#### [INSTRUCTIONS FOR THE TASK]
Reproduce word for word the line holding "Select Резервное копирование in the sidebar" and all lines after it in the data, through the end, leaving out pictures.

#### [PROVIDED INFORMATION]
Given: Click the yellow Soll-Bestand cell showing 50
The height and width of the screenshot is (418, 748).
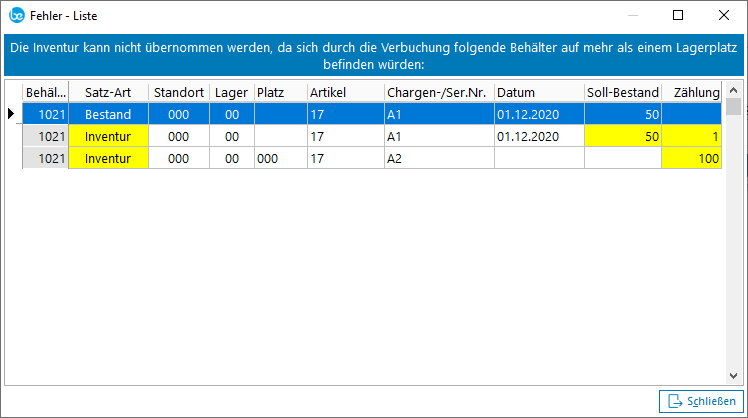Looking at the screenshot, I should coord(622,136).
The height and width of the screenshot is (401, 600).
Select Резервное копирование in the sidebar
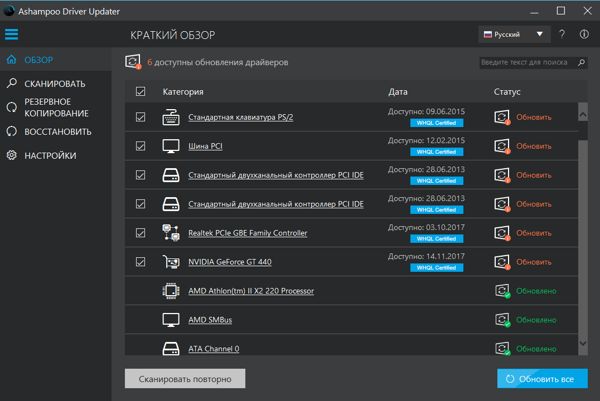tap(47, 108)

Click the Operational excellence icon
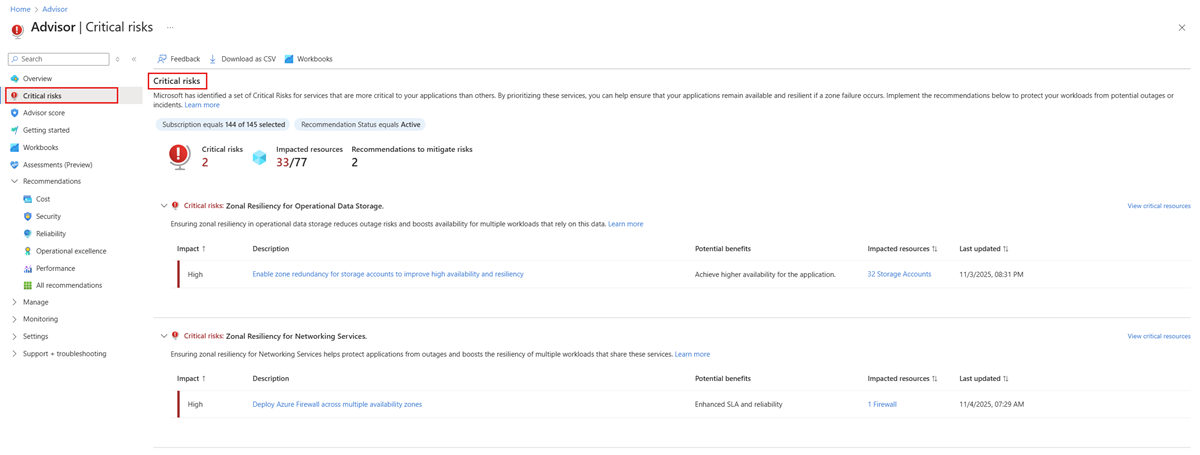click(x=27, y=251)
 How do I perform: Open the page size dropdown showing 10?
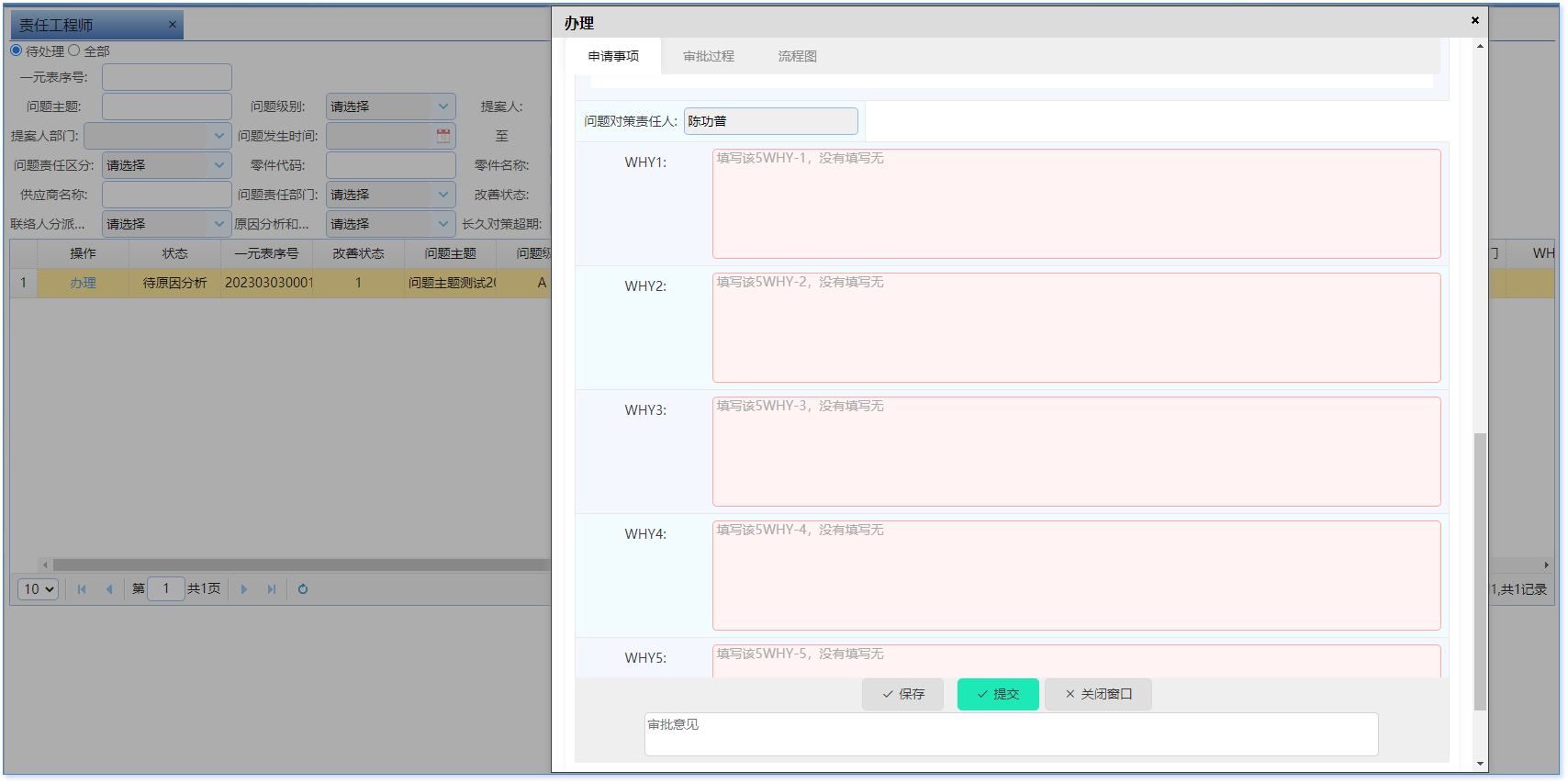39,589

#### [YOUR SOLUTION]
Select Резервное копирование in the sidebar
tap(47, 108)

Click the Operational excellence icon
click(x=27, y=251)
 How do I perform: Open the page size dropdown showing 10?
39,589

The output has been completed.